30 November 2016 Russian Art Auctions

30 November 2016

artist_index / full_catalogue


Nudes Bathing

39. YAKOVLEV, ALEXANDER (1887-1938)

Nudes Bathing, signed and dated 1929.

Tempera on canvas, 155 by 92 cm.
300,000–500,000 GBP


Provenance: The artist’s estate.
Acquired from the above by Vose Galleries, Boston, 1948.
Reacquired from the above by the artist’s estate, 1956.
Collection of Roger Prigent.
Modern and Contemporary Paintings, Drawings and Sculpture, Sotheby’s New York, 28 February 1992, lot 120.
Russian Art, Sotheby’s New York, 17 April 2007, lot 335.
Private collection, UK.

Exhibited: Alexandre Iacovleff Memorial Exhibition, Fitchburg Art Museum, Fitchburg, January–February 1954.

Alexander Yakovlev’s painting Nudes Bathing, offered here for auction, is the largest of his nudes executed in Paris in 1929. It combines the artist’s most recent colouristic insights with the development of his beloved subject of the Russian bath house and Neoclassical form. At the same time, alongside the artist’s obvious interest in 17th-century Old Masters, the modern influence of Paul Cézanne’s Baigneuses is clearly discernible.

As a homage to the traditions of the Old Masters, the work palpably expresses an allegorical treatment of the women and compositionally too, with each of them included within a common circle and yet simultaneously turned towards the viewer, in the difference in scale of the primary and secondary subjects, the localisation of colour, the smooth brushstrokes, the glazing and the brown background. The austere, almost monochrome use of colour is nonetheless ideal for emphasizing the sensuous, youthful, statuesque figures of the women, locked in their circular motion. This interpretation of the nude figures and their corporality evokes the influence of Cézanne.

The picture contains no superfluous details. Yakovlev brings the figures of the young women close to the viewer and deliberately makes them larger than he normally would. The image of the bathing women becomes a personification of the eternal, timeless ideal of health, femininity and the beauty of a youthful naked body.

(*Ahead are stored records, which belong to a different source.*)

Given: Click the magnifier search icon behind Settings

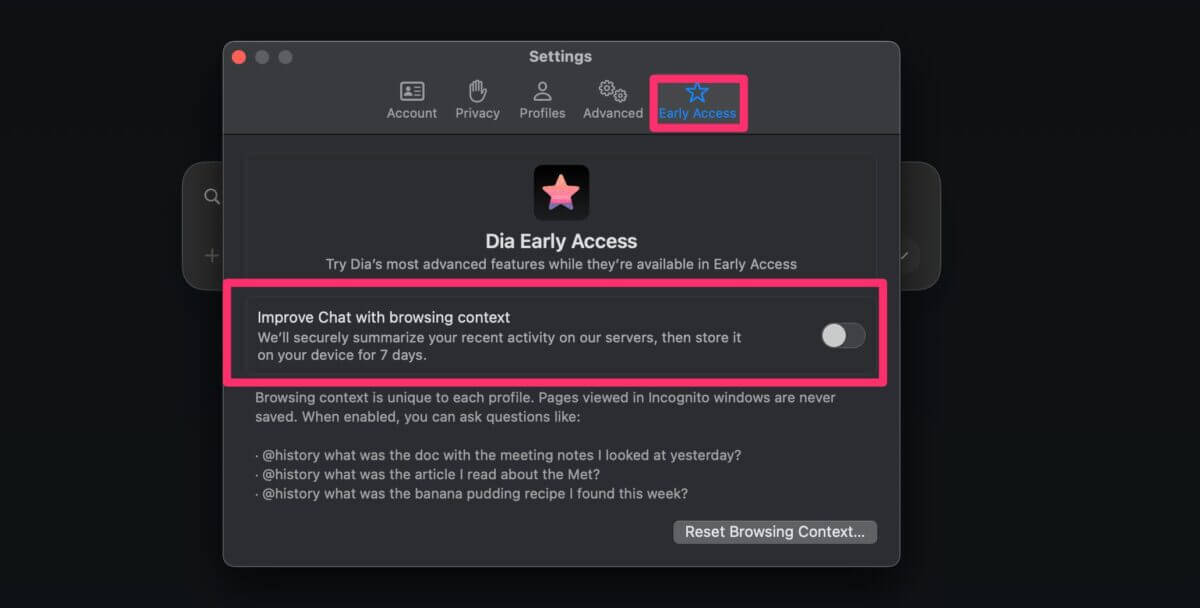Looking at the screenshot, I should (212, 197).
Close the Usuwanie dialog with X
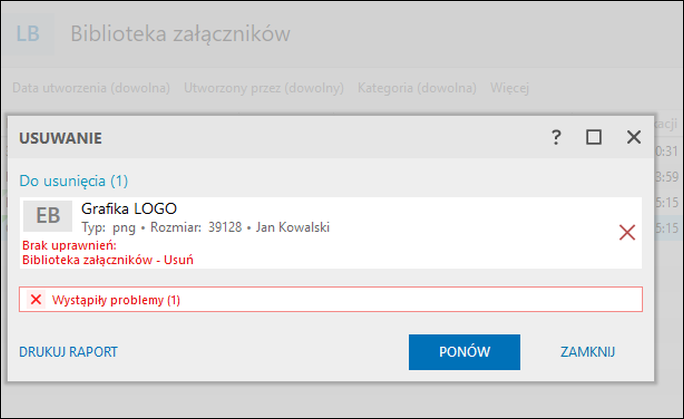The image size is (684, 419). point(633,137)
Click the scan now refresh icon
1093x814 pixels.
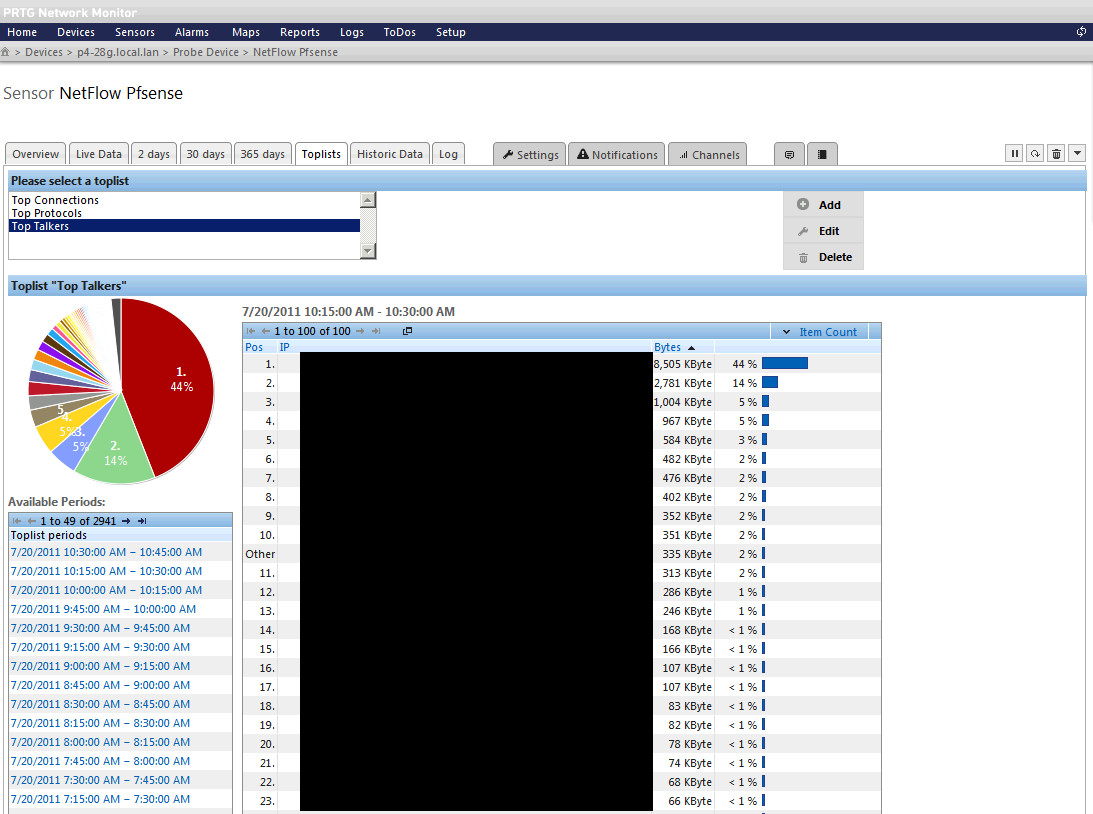point(1035,154)
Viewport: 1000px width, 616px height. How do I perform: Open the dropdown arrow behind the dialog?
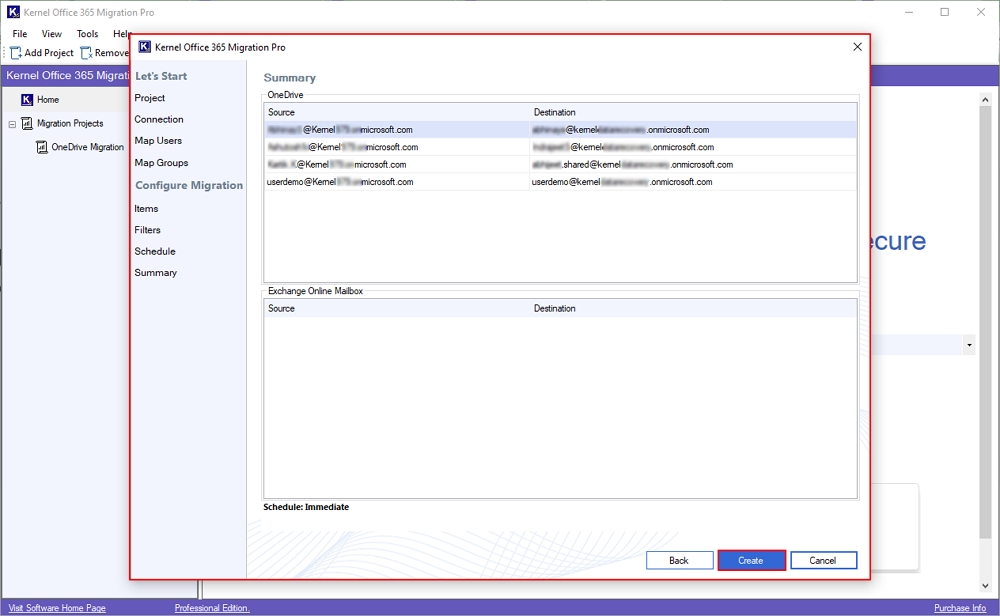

Yakovlev was undoubtedly among the first-rate masters of Neoclassicism in the 1920s. Furthermore, Yakovlev reinterpreted Neoclassicism in a personal and innovative manner, influenced by both his keen interest in the classics as well as the latest artistic movements, particularly Cubism
and Neo-Primitivism, with their techniques of deformation.

Some critics were offended by the stylisation found in Yakovlev’s work, and its overt eclecticism. Alexander Benois, in defence of the artist, responded in the following way: “You can regard Yakovlev however you like … but there is one thing you should be in no doubt about – that he is a phenomenon… What a master he is... Without any effort he can sketch a magnificently formed figure in a few minutes, bending it however he wants..., painting it in whatever colours he likes ... We need to learn from him… not speculate about his art, not be outraged by the antics of Apollo’s golden boy toying with the most difficult things as if it were merely childish nonsense.”

Wherever Yakovlev lived – Russia, China, France or the USA – the essence of his art hardly changed; and the different versions of his bathing nudes are invariably among his most acclaimed works. For a long time, Nudes Bathing remained in the collection of the artist’s family, before its sale in 1948 to Vose Galleries. After a successful exhibition of the artist’s work in 1954, the painting was reacquired by the artist’s family.


Notes on symbols:
* Indicates 5% Import Duty Charge applies.
Ω Indicates 20% Import Duty Charge applies.
§ Indicates Artist's Resale Right applies.
† Indicates Standard VAT scheme applies, and the rate of 20% VAT will be charged on both hammer price and premium.